Par Prosper Buhuru
L'organisation Human Rights Watch (HRW) tire la sonnette d'alarme sur les activités pétrolières de la société Perenco dans la province du Kongo-Central. Dans un rapport publié récemment, l'ONG estime que certaines pratiques de la compagnie, seule productrice de pétrole en République démocratique du Congo, pourraient avoir de graves conséquences sur l'environnement et la santé des populations riveraines.
Pour étayer ses conclusions, Human Rights Watch indique avoir mené une enquête en janvier 2026. Celle-ci repose sur des entretiens réalisés auprès de 45 personnes, ainsi que sur l'analyse d'images satellitaires et de vidéos recueillies localement.
L'ONG affirme avoir identifié plusieurs pratiques préoccupantes, notamment le torchage de gaz, l'incinération de déchets à proximité des habitations et des déversements de pétrole provenant des puits et des pipelines, susceptibles de contaminer les sols et les cours d'eau.
Selon Human Rights Watch, ces activités exposeraient les habitants à des risques sanitaires accrus. L'organisation cite notamment le témoignage d'un responsable d'un hôpital local, selon lequel les localités accueillant des installations pétrolières enregistrent davantage de maladies respiratoires que les zones non concernées par l'exploitation du pétrole.

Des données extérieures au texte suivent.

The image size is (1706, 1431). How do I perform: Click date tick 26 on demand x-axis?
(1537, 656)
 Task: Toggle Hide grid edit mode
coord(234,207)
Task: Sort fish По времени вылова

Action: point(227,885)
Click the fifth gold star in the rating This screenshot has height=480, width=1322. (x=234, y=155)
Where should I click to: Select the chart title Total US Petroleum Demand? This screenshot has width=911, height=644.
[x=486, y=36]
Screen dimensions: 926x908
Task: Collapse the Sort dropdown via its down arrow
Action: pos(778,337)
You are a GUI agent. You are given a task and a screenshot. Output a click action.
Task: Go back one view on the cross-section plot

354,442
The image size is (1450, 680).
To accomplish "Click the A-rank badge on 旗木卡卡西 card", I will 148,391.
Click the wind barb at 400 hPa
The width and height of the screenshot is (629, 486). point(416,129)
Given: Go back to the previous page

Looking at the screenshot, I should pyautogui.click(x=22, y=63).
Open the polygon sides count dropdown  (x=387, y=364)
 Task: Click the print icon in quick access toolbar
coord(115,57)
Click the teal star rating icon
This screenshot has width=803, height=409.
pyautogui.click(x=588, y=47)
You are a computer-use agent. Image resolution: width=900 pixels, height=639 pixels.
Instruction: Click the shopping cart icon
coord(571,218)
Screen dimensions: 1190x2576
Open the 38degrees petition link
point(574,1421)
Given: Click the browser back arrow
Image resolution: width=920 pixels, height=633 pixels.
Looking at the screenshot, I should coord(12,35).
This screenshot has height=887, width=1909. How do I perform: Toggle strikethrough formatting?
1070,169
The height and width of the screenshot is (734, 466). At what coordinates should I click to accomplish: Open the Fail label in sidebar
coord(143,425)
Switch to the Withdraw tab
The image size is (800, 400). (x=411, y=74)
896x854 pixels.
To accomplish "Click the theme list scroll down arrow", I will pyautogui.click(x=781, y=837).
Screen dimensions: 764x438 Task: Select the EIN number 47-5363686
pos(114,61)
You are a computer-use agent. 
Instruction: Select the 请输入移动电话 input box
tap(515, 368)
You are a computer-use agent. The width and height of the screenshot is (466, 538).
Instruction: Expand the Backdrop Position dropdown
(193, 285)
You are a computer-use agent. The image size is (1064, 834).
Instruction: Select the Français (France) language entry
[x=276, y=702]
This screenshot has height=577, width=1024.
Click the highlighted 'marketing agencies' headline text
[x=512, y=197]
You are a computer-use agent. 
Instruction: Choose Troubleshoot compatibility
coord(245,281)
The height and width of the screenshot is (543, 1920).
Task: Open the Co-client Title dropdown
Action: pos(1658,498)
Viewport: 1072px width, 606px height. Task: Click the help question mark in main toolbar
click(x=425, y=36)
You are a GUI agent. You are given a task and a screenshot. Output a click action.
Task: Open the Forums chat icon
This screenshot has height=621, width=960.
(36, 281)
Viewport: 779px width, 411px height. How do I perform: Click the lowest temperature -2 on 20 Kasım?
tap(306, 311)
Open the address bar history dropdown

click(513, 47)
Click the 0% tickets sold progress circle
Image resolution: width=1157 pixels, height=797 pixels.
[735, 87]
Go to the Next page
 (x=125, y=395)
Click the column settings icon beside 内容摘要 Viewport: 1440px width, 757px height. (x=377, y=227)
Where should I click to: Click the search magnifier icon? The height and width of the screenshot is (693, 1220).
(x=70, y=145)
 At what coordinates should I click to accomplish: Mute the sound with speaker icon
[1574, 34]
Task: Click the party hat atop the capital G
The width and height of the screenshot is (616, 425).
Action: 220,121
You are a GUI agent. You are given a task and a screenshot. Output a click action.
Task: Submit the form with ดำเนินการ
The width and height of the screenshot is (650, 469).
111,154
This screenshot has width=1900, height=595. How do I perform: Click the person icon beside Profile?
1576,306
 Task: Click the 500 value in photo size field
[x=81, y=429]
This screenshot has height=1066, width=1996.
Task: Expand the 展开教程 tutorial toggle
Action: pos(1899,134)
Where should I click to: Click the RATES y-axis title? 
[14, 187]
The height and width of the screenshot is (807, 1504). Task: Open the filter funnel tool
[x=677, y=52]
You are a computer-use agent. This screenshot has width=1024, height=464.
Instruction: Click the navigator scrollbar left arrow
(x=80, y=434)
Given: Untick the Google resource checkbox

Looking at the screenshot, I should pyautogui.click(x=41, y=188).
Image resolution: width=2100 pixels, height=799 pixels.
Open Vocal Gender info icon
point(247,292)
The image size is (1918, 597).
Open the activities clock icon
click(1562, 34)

Le rapport rappelle également qu'en décembre 2024, le gouvernement congolais avait ordonné un audit environnemental des opérations de Perenco à la suite de plusieurs signalements. Toutefois, aucune information n'a encore été communiquée sur l'état d'avancement ou les conclusions de cette évaluation.
Face à cette situation, Human Rights Watch appelle les autorités congolaises à rendre publiques, sans délai, les conclusions provisoires de l'audit afin de garantir la transparence et de permettre la mise en œuvre d'éventuelles mesures de protection des populations et de l'environnement.